Other than the obvious feeding using the bottles, one of my most sacred duties was to sterilise them.
In the early days of having a Small I had a tendency to sterilise everything as much as possible. This was a natural response to having something perfect in my home environment that I did not want to be responsible for damaging. I was aware of the millions of micro things on any given surface waiting with the express purpose of killing Small, so I defended Small by killing the millions of micro things.
After a while it slowly sank in that I couldn’t stop germs getting to Small and that, if I could, he would never build any immunity to them. Therefore my manic efforts to keep everything surgically spotless diminished back to normal levels of clean. Except in one area – bottles. These were going to be stuck directly into Small’s mouth and any germs there in or there on would have direct access to Small’s inner most workings. They need to be sterilised.
Before sterilising, the bottles needed to be cleaned in hot soapy water. Because milk, whether formula or breast, is fatty, it clings to the bottle and the teat, therefore the advice given at our antenatal classes was to use something abrasive to scrub them. I don’t think the class leader appreciated my suggestion that perhaps I could get my mother-in-law to lick them clean.
Once cleaned there were three sterilisation options; a chemical soak, boiling them in a pan or steaming them in a microwave. I chose the latter because it seemed the easiest and the quickest method. I had to buy the kit but it was not massively expensive compared to a lot of the crap I had already bought and proved to be much more useful than most of it.
The main skill with sterilising was not the sterilising itself, let’s face it, the microwave does that, it was keeping it sterile. First, I had to make sure I opened the lid away from me, to avoid getting a face full of steam. Then, using the fiddly tongs provided, which were searingly hot from the steam, I had to complete the puzzle of inserting the teat into the bottle top without touching it, other than with the sterilised tongs. Next I had to cover the teat with the blisteringly hot lid. Then, taking the white hot bottle I had to fill it with boiled water to the desired level and screw on the top part I had preassembled.
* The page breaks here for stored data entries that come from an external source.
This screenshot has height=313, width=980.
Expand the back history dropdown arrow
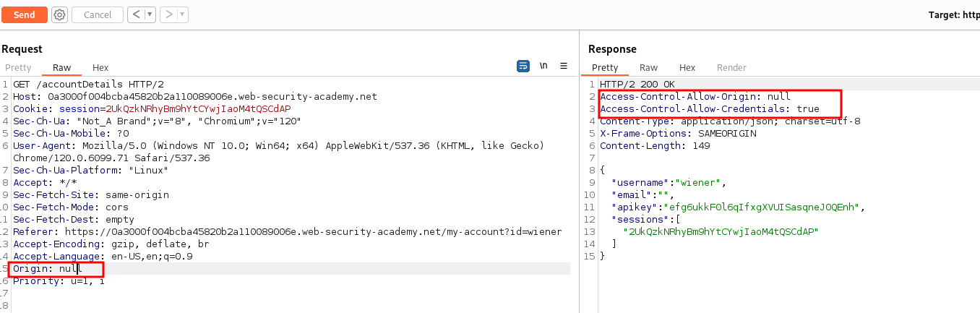[150, 14]
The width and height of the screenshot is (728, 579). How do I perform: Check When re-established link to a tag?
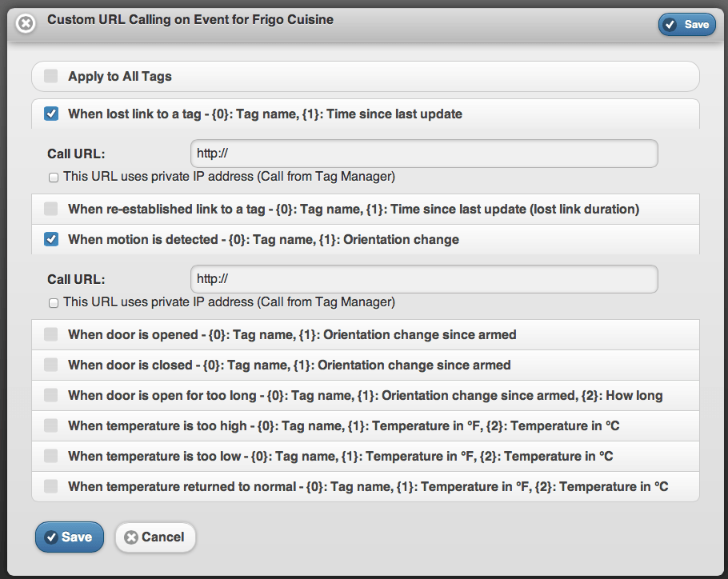point(51,209)
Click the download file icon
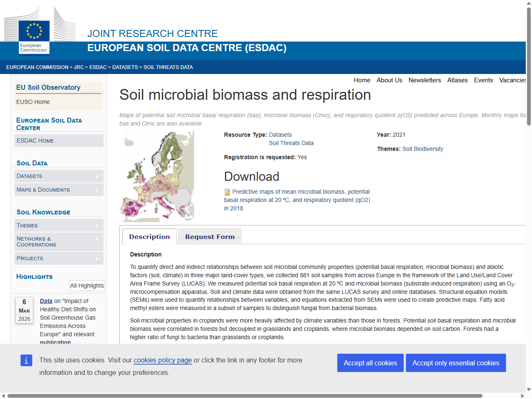Screen dimensions: 532x399 (227, 192)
This process was then completed for the rest of the bottles.
If I touched a teat it was game over; re-sterilise and start again. Ditto if I forgot to put the tongs in the unit. Fortunately, this method was really quick so redoing the job was not too harsh a punishment.
Sterilising may be quick, fairly easy and relatively pain free but that is only true if you can find the equipment. We moved house when Small 2 was still a babe in arms. He would wake regularly at 2:00am for a feed (and kept it up until he was 2 years old). On the first night I realised we had run out of sterilised bottles. Not great planning but we had spent the whole day moving out of one property and into another.
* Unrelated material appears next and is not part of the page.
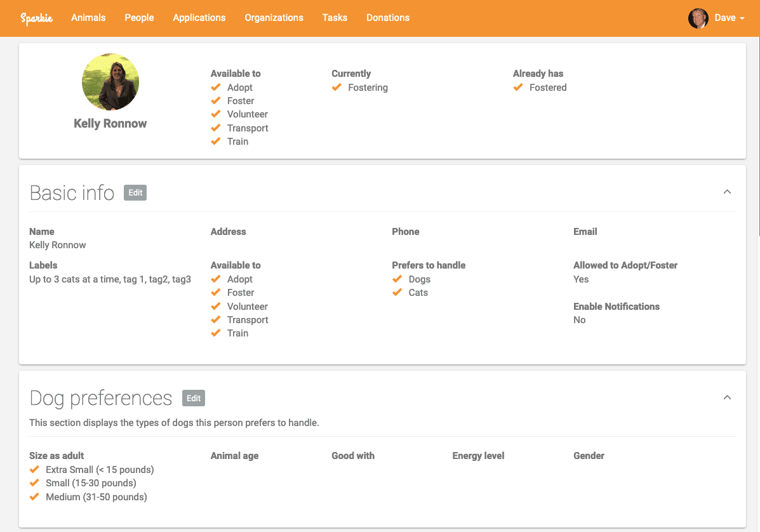Click the checkmark beside Already has Fostered

[x=517, y=87]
I knew that, with great foresight, we had put the steriliser in the top of a box. I soon discovered that such foresight was rendered next to useless because we had not marked the box in any way. The boxes where all about me in the kitchen, stacked to the ceiling, but after 10 minutes of pressurised searching (it is amazing how much pressure a scream can exert at 2:00am) the bottle steamer could not be located.
Fortunately, Small quietened down in the car and remained calm as we trollied our way around the 24 hour supermarket praying that they had a steriliser in stock. He exploded again once we had our bounty back at the house but 20 minutes later all was well with the world once more (10 minutes sterilising the bottles and 10 minutes holding the bottle of boiling water under a running tap to cool it down to drinking temperature). Apart from the fact that my bank account was lighter and I now had a 2nd steriliser I didn’t need.